Казаков написал свои «Долгие крики» через почти десять лет:
Рассказывал он (некий П. — И. Ф.)нам об одном озере, как он там жил и охотился и какая была там тишина, какой покой. О деревянной тропе рассказывал, которая ведет через гиблые болота, и что идти по ней нужно двадцать километров, а потом уже и озеро выглянет, на другой стороне которого стояла когда-то обитель, а теперь ничего нет, только один дом, в котором живет старик со старухой.
Деревянная тропа приводит к берегу и обрывается, а на берегу стол и лавки в землю врыты, и висит на елке обрезок железной трубы. В эту трубу и нужно колотить и кричать, чтобы старик приехал и забрал к себе. Это и будет пристань, конец всего сущего, начало иного мира, а называется пристань — «Долгие крики».
Так и сказал нам П. в Вологде, сидя под своими книгами, под ружьем, висящим на стене, сказал тихо и нежно:
— Долгие крики…
Стихов было в то северное лето у Евтушенко много, очень много, но, скорее всего, самым устойчивым во времени оказался не нашумевший памфлет «Баллада о браконьерстве», в адресатах которого видели первое лицо партии, но этот негромкий памятник дружбе:
Комаров по лысине размазав, попадая в топи там и сям, автор нежных дымчатых рассказов шпарил из двустволки по гусям. И, грузинским тостам не обучен, речь свою за водкой и чайком уснащал великим и могучим русским нецензурным языком. В темноте залузганной хибары он ворчал, мрачнее сатаны, по ночам — какие суки бабы, по утрам — какие суки мы. А когда храпел, ужасно громок, думал я тихонько про себя: за него, наверно, тайный гномик пишет, тихо перышком скрипя. Но однажды, ночью темной-темной при собачьем лае и дожде (не скажу, что с радостью огромной) на зады мы вышли по нужде. Совершая там обряд законный, мой товарищ, спрятанный в тени, вдруг сказал мне с дрожью незнакомой: «Посмотри-ка, светятся они!» Били прямо в нос навоз и силос. Было сыро, гнусно и темно. Ничего как будто не светилось и светиться не было должно. Но внезапно я увидел, словно на минуту раньше был я слеп, как свежеотесанные бревна испускали ровный-ровный свет. И была в них лунная дремота, запах далей северных лесных и еще особенное что-то выше нас и выше их самих. И товарищ тихо и блаженно выдохнул из мрака: «Благодать… Светятся-то, светятся как, Женька!» — и добавил грустно: «Так их мать!..»«Долгие крики» Евтушенко написал 7 июля 1964-го, а 6 июля председатель КГБ Семичастный докладывает ЦК партии:
При встрече с французским певцом Азнавуром он (Евтушенко. — И. Ф.)сетует на отсутствие в нашей стране «свободы творчества»: «К сожалению, Чехов, Достоевский, Гоголь больше говорят правды про сегодняшнюю Россию, чем мы, нынешние русские писатели».

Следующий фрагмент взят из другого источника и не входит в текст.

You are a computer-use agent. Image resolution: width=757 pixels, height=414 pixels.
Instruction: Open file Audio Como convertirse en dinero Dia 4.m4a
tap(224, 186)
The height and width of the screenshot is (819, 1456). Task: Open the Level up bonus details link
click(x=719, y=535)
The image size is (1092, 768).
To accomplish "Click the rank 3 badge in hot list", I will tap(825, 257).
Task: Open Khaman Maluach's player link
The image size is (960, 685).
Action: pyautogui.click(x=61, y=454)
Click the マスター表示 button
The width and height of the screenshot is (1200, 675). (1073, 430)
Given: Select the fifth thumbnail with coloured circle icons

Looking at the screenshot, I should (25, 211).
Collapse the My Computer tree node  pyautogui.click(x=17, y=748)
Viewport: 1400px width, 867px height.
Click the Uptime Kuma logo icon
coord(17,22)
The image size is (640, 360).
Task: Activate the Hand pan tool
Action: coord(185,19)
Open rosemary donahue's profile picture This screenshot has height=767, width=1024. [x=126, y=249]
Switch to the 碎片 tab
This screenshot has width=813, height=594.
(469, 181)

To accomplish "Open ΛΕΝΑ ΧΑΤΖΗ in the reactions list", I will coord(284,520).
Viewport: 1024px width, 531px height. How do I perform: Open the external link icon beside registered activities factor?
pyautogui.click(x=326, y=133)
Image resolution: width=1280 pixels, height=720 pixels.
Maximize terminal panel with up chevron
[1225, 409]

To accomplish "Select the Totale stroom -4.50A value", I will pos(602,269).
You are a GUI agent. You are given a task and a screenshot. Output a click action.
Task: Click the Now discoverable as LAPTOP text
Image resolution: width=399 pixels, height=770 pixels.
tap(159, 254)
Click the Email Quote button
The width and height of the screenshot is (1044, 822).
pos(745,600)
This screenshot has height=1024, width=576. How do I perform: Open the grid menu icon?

Уходило свое время, надвигалось иное. Конец всего сущего, начало иного мира.
Самый проникновенный, может быть, рассказ русского писателя Юрия Казакова «Во сне ты горько плакал» назван по строчке немецкого поэта Генриха Гейне: о самоубийстве русского поэта Дмитрия Голубкова, друга, соседа по даче.